■ Data shown ■
======
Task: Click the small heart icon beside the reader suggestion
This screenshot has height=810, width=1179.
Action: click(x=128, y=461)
======
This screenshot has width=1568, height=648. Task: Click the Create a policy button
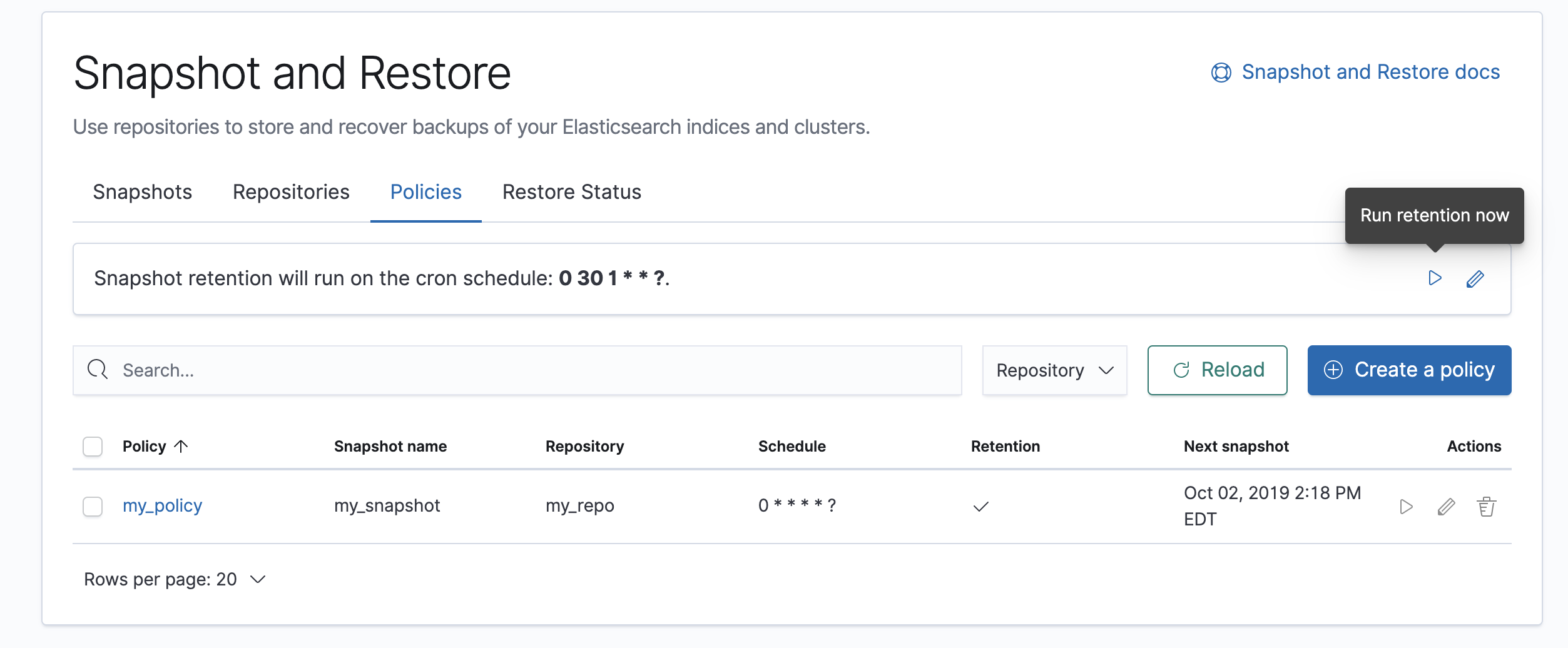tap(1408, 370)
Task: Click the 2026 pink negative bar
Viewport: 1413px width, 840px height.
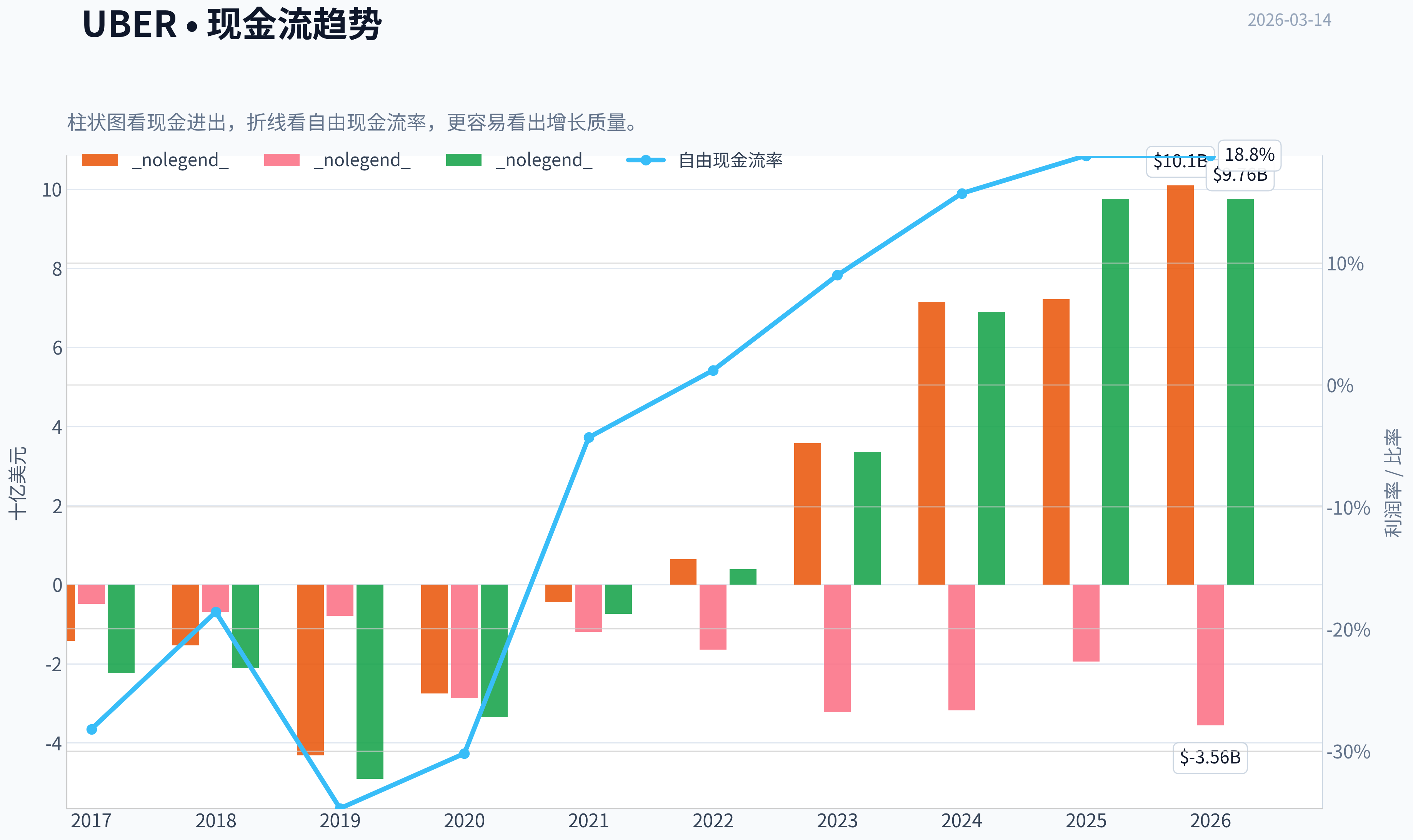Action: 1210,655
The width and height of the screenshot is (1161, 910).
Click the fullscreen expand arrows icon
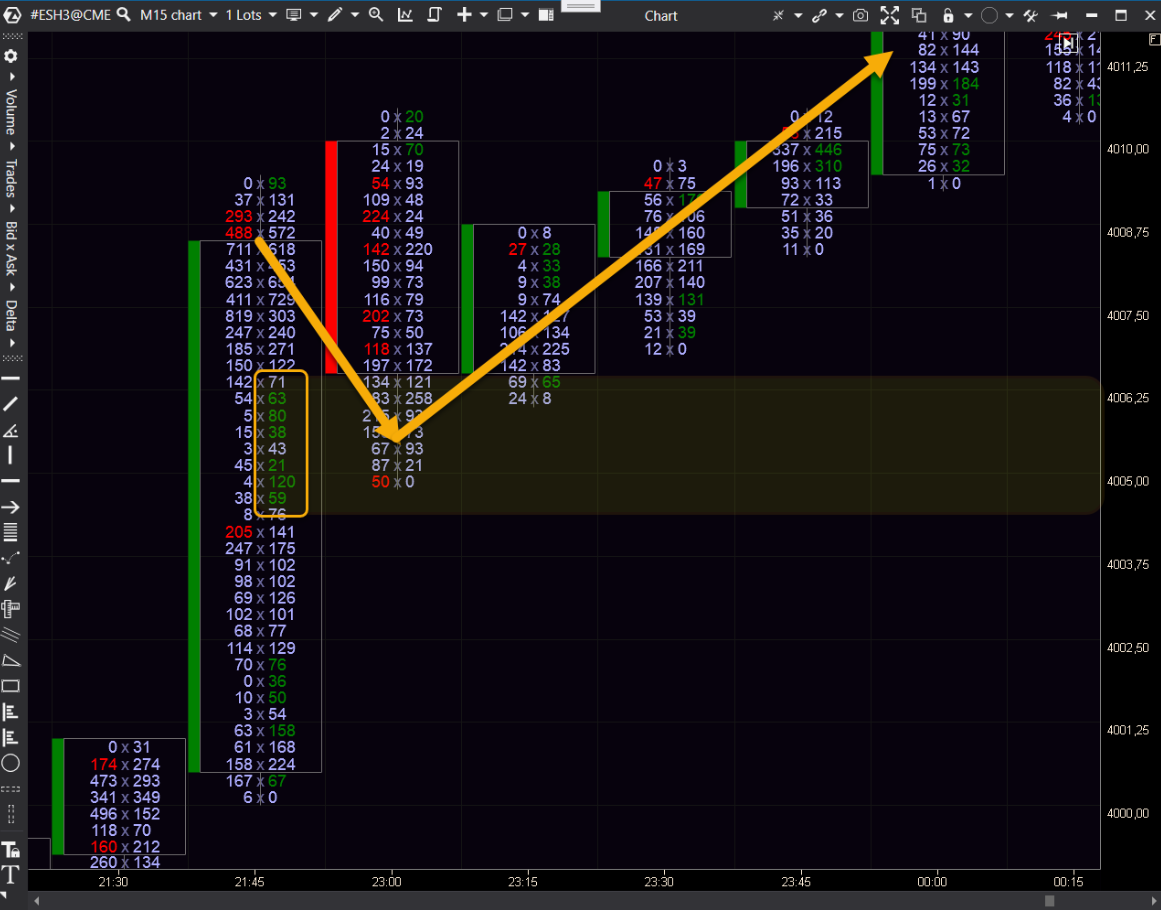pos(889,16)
======
■ Instructions for the task ■
Starting at the line containing "This screenshot has width=1568, height=648." and stopping at the line containing "The width and", output each line exactly as it appears above. Leave out the pictures.

■ Answer to this problem ■
This screenshot has width=1568, height=648. Task: Click the Create a policy button
tap(1408, 370)
Task: Click the 2026 pink negative bar
Viewport: 1413px width, 840px height.
Action: 1210,655
The width and height of the screenshot is (1161, 910).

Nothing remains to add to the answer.